Copy every record below exactly as written, but leave out the pictures.

Stored items
--------

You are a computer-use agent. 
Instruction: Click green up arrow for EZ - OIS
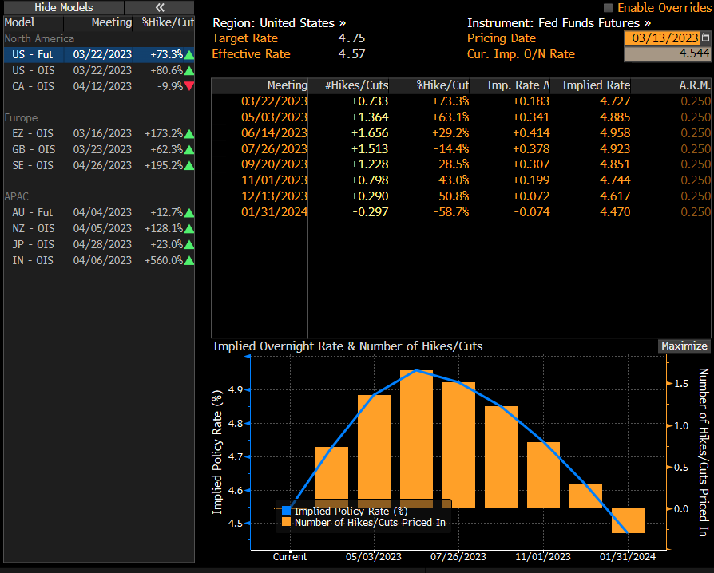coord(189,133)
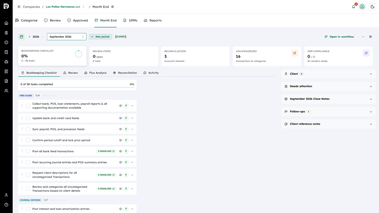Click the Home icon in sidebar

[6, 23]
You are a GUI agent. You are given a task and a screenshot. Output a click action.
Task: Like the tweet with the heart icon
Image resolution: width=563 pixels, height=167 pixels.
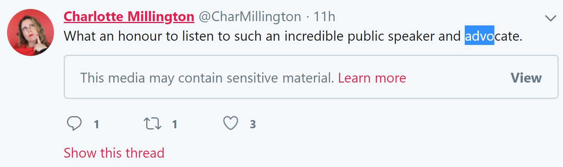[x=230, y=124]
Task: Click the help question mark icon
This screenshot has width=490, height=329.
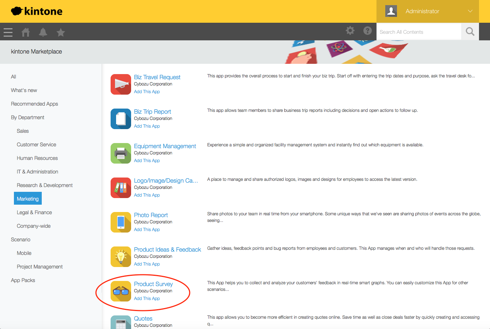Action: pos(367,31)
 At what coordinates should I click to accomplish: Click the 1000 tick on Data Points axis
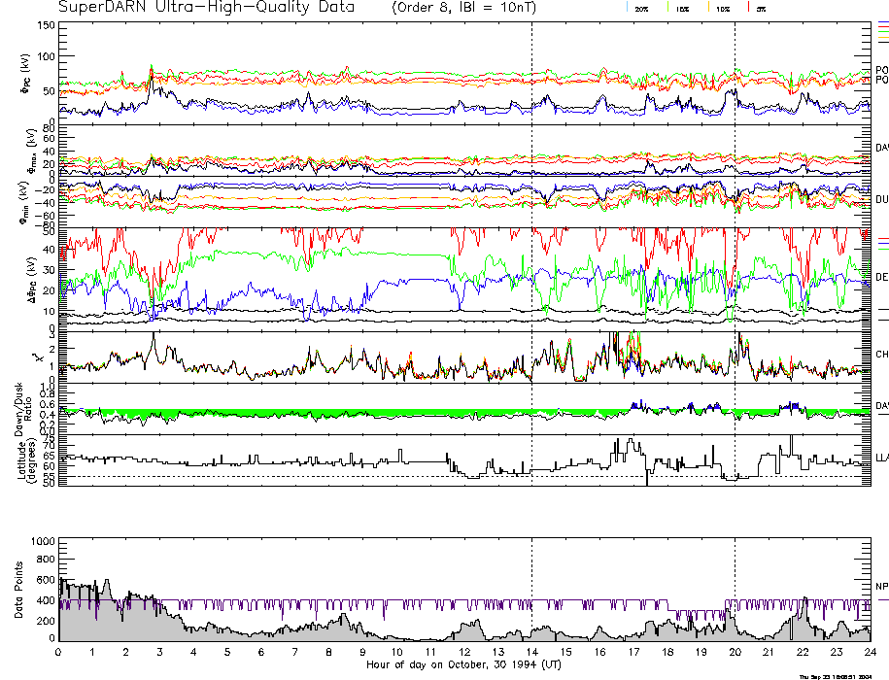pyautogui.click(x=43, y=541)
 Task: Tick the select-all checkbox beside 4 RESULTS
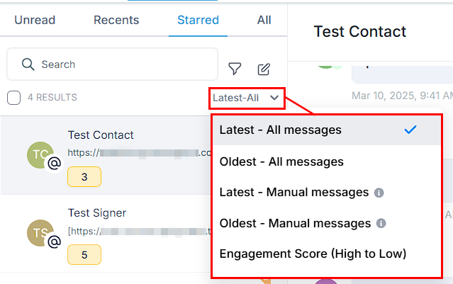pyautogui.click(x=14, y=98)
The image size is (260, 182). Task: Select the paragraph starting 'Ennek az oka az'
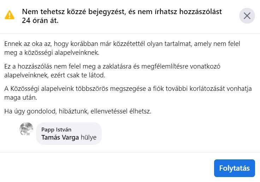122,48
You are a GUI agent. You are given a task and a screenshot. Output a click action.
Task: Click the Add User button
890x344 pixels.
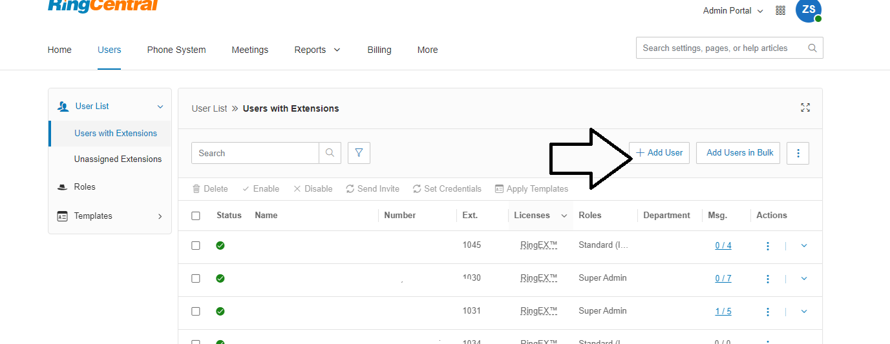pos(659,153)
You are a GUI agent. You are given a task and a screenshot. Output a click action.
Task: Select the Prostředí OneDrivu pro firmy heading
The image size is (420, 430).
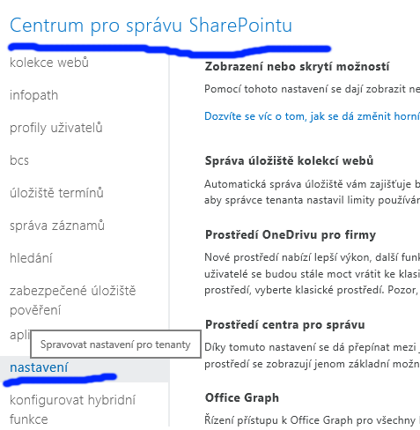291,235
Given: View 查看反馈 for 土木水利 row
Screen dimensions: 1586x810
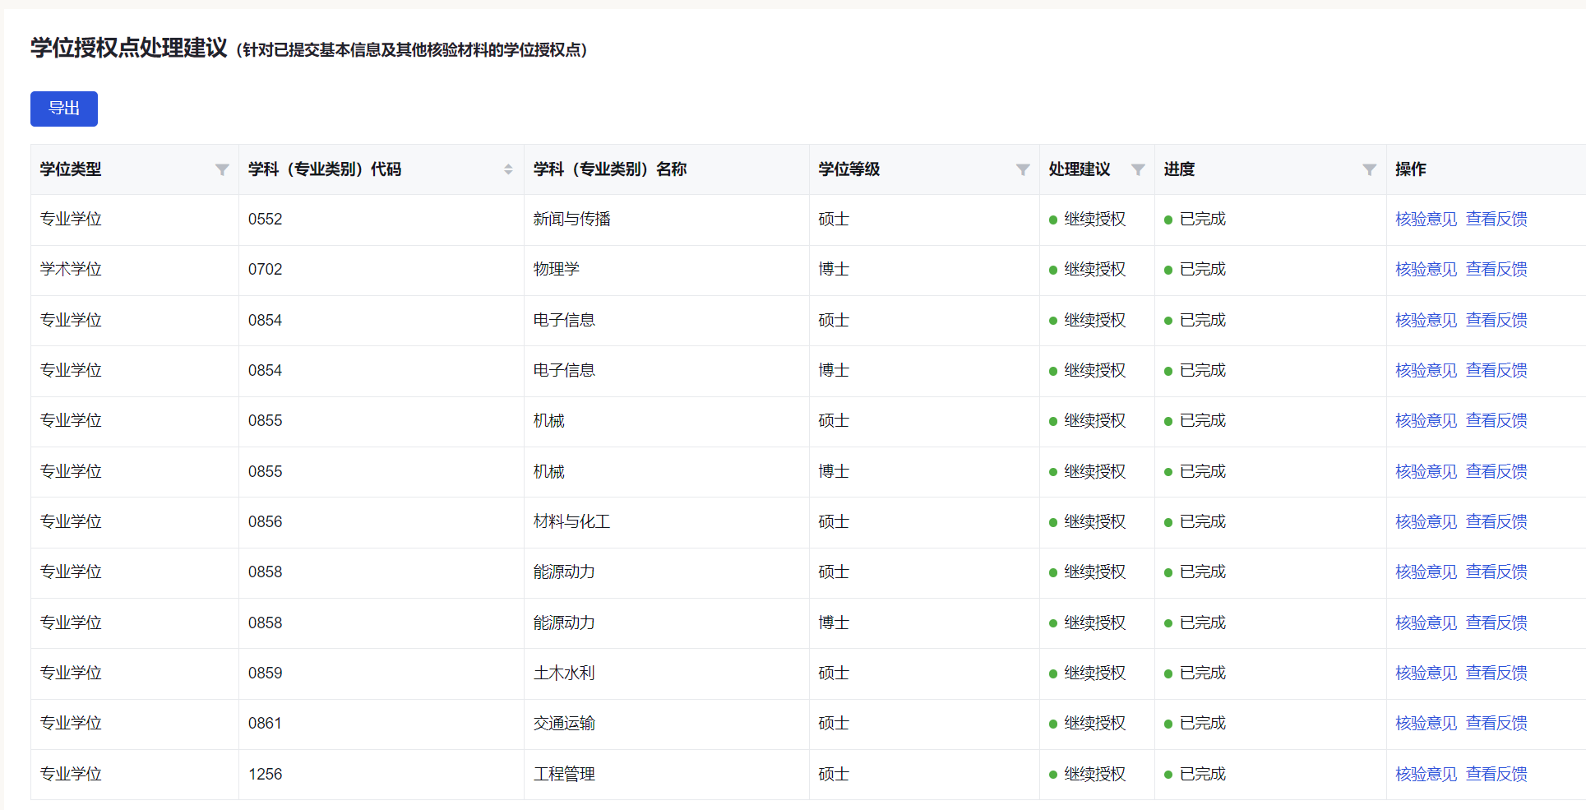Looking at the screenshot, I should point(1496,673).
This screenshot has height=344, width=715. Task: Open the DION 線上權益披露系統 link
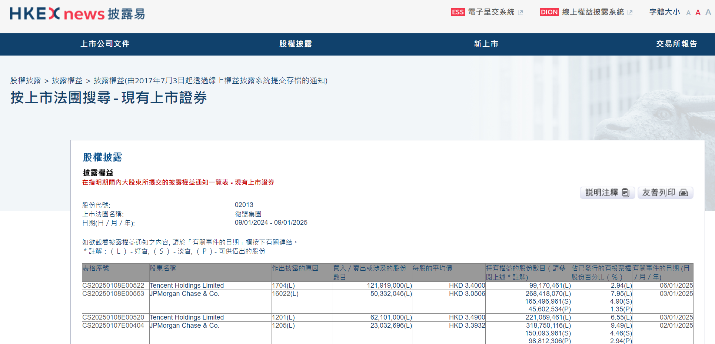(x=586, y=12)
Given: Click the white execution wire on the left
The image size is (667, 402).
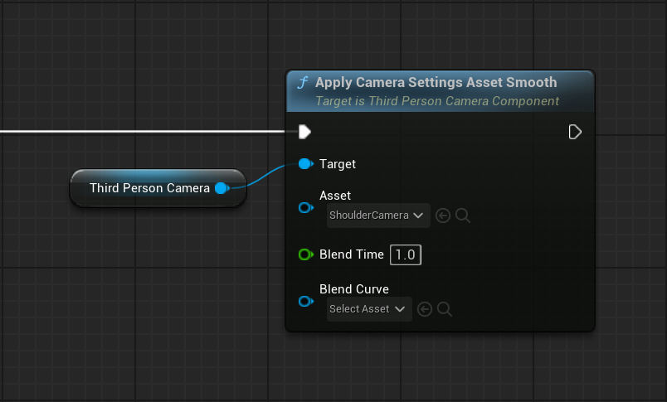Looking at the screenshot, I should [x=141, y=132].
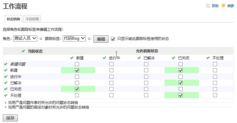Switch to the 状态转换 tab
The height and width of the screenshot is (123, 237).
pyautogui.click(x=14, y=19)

--------

▸ Output below
You are a computer-use agent. 
Instruction: Click green up arrow for EZ - OIS
coord(189,133)
Click the Home icon in sidebar

[6, 23]
You are a GUI agent. You are given a task and a screenshot. Output a click action.
Task: Like the tweet with the heart icon
Image resolution: width=563 pixels, height=167 pixels.
[x=230, y=124]
Task: Click the help question mark icon
This screenshot has width=490, height=329.
Action: pos(367,31)
 At what coordinates should I click to accomplish: Click the 1000 tick on Data Points axis
pyautogui.click(x=43, y=541)
 Task: Tick the select-all checkbox beside 4 RESULTS
pyautogui.click(x=14, y=98)
The image size is (260, 182). Task: Select the paragraph starting 'Ennek az oka az'
122,48
You are a GUI agent. You are given a task and a screenshot. Output a click action.
Task: Click the Add User button
890x344 pixels.
pos(659,153)
You are a GUI agent. You are given a task and a screenshot. Output a click action.
Task: Select the Prostředí OneDrivu pro firmy heading
The image size is (420, 430).
291,235
Given: View 查看反馈 for 土木水利 row
Screen dimensions: 1586x810
Looking at the screenshot, I should point(1496,673).
This screenshot has height=344, width=715. Task: Open the DION 線上權益披露系統 link
(x=586, y=12)
Given: Click the white execution wire on the left
The image size is (667, 402).
Looking at the screenshot, I should [x=141, y=132].
Switch to the 状态转换 tab
The height and width of the screenshot is (123, 237).
pyautogui.click(x=14, y=19)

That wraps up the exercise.